Potential complications secondary to the maintenance of an epidural catheter include localized soft tissue inflammation and, rarely, epidural abscess, vertebral osteomyelitis, and meningitis. The catheter site should be inspected daily for signs of infection or inflammation. Technical problems with the epidural catheter (dislodgement, kinking) are more likely to result in early removal of the catheter than other complications.25

Possibly the most serious potential complication would be the inadvertent injection of an inappropriate substance or an overdose of the drug into the epidural catheter. The epidural catheter should be clearly marked as such, and all personnel working with that horse should be instructed in the care of the catheter and the amount and type of drugs that are administered through the catheter.

Novel Analgesic Drugs and Adjunctive Therapies

The transdermal route of drug administration can be used for opioid administration in horses. The transdermal therapeutic system for fentanyl administration is used in horses by applying patches to either the neck or the lateral aspect of the antebrachium.26,27 Two 10-mg patches (Duragesic 100 mcg/hr, Janssen Pharmaceutical, Titusville, New Jersey, United States) are generally used for adult horses. A pharmacokinetic study of transdermal fentanyl found that serum levels of fentanyl considered to be analgesic were present within 8 to 15 hours and were maintained for up to 32 hours. The application of fentanyl patches in conjunction with NSAIDs in horses with pain from soft tissue and orthopedic disease resulted in decreased overall pain scores, but improvement in the horses with orthopedic disease was minimal and lameness scores did not change.27 My experience with transdermal fentanyl in horses is similar. Clinical signs in horses with soft tissue injuries and abdominal pain may improve, but the analgesic benefit in horses with acute or substantial orthopedic pain is questionable.
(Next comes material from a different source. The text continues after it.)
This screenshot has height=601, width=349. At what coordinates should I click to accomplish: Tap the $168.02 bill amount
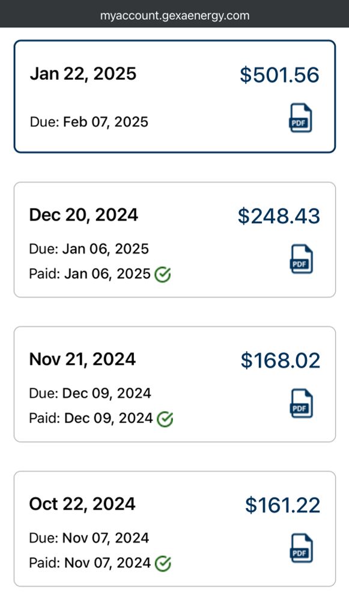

Subanesthetic doses of intravenous ketamine have been used to provide analgesia in small animals and people. A constant rate infusion of as low as 0.4 mg/kg/hr in horses results in plasma levels of ketamine above those needed to provide analgesia in people, and doses of 1.2 mg/kg/hr were analgesic in research horses with minimal changes in behavior.28,29 The efficacy of low-dose constant infusions of ketamine in painful horses is yet to be determined. I have used low-dose ketamine (0.3 mg/kg bolus and 1 mg/kg/hr) in a limited number of horses that were in pain despite opioid therapy, and horses appeared to show modest to marked improvement.

  Page 858 

Other adjunctive analgesic agents used in veterinary medicine include the anticonvulsant gabapentin (Neurontin, Pfizer, New York, United States). The proposed analgesic mechanism is mediated by binding to a presynaptic voltage-gated calcium channel in the dorsal root ganglia and spinal cord, which inhibits calcium influx and subsequent release of excitatory neurotransmitters.30 Gabapentin has become an established therapy in some types of neuropathic pain, and its use for acute, perioperative pain is being investigated. Limited pharmacokinetic data in horses have revealed maximal plasma levels that were lower than those in people and dogs given a similar dose.31 There is a single case report of a mare with femoral neuropathy that was given 2.5 mg/kg of gabapentin every 8 hours. The authors concluded that gabapentin appeared to be an effective treatment for neuropathic pain in that horse.32 My only experience with gabapentin is in dogs with severe neuropathic or chronic pain, with responses varying from excellent to poor. One of the Editors (SJD) has treated several horses with suspected neuropathic pain with complete remission of clinical signs; however, horses with severe, chronic pain associated with laminitis have shown only limited improvement.